I remember when you went grocery shopping and one night at the bottom of the paper bag (no plastic ones then) he pulls out a gift for me and it wasn’t my birthday or December holiday time, it was a paperback book all about penguins. It must have cost all of fifty-nine cents which was a lot of money in 1940 and I could read it myself, but he insisted on reading it to me.
Penguins became my favorite birds or animals, in their black and white tuxedos, all prim and proper.
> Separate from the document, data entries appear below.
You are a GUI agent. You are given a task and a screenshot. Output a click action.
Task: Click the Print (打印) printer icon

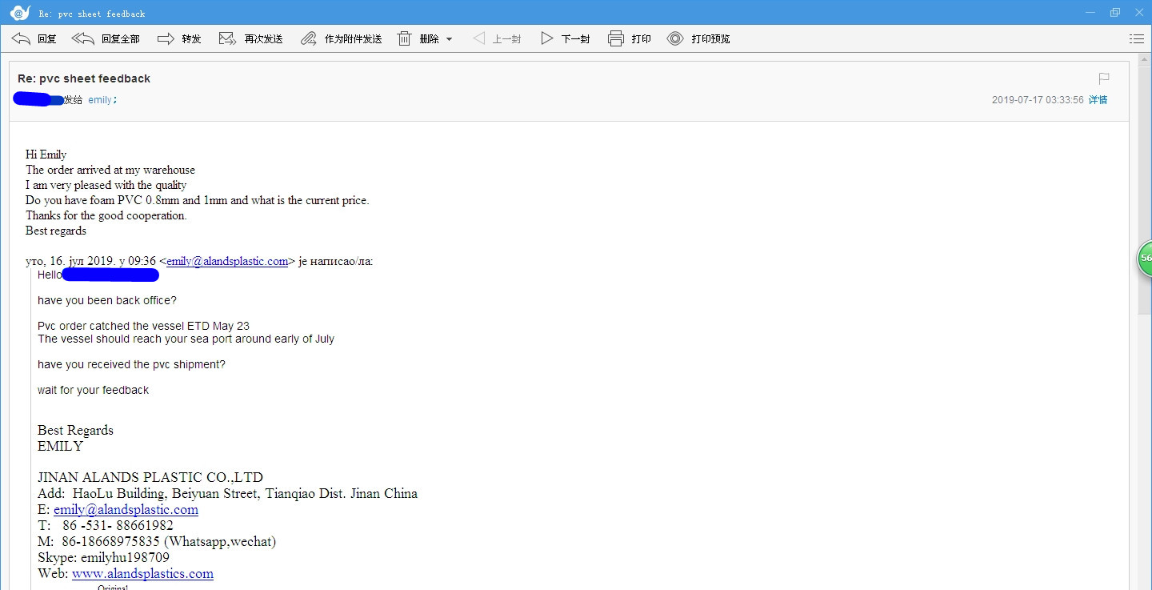615,38
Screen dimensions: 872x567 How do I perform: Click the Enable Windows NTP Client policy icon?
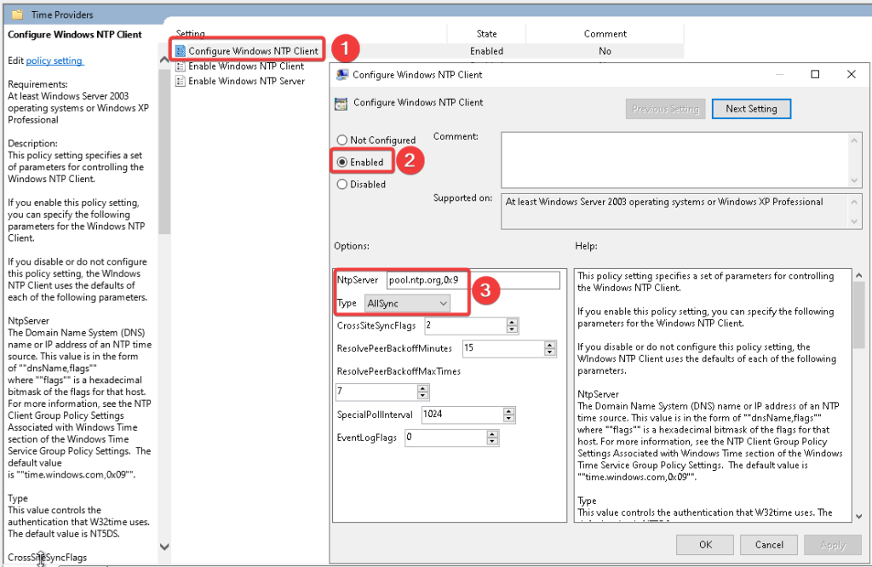tap(181, 66)
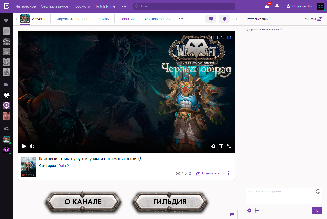Open chat settings via the gear icon
Screen dimensions: 327x219
pyautogui.click(x=249, y=210)
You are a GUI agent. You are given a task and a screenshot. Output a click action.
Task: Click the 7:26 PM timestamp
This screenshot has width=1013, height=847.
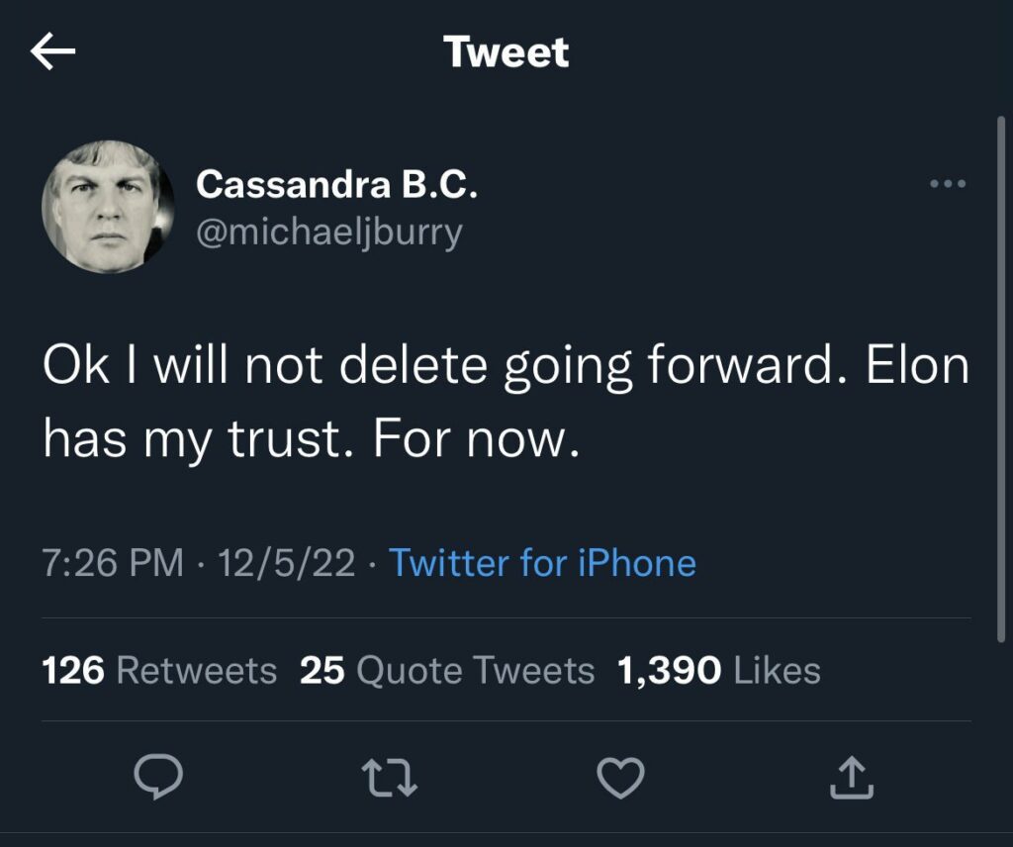113,563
They were always dressed up as Dad was every day in his modest outfits.
I guess Dad in Heaven is wearing his necktie or bow tie before retiring for the night and as he looks down on me his baby girl, he is proud that now I have my own grandchildren and the one named for him is following in his footsteps being smart, kind, extra intelligent and dear and he himself has now his own two kids, one who will be eight tomorrow the 2nd of August and the other one six on the 22nd of August and he surely would have loved to read to both of them from the Uncle Wiggly books I bought them a few years ago in Dad’s honor.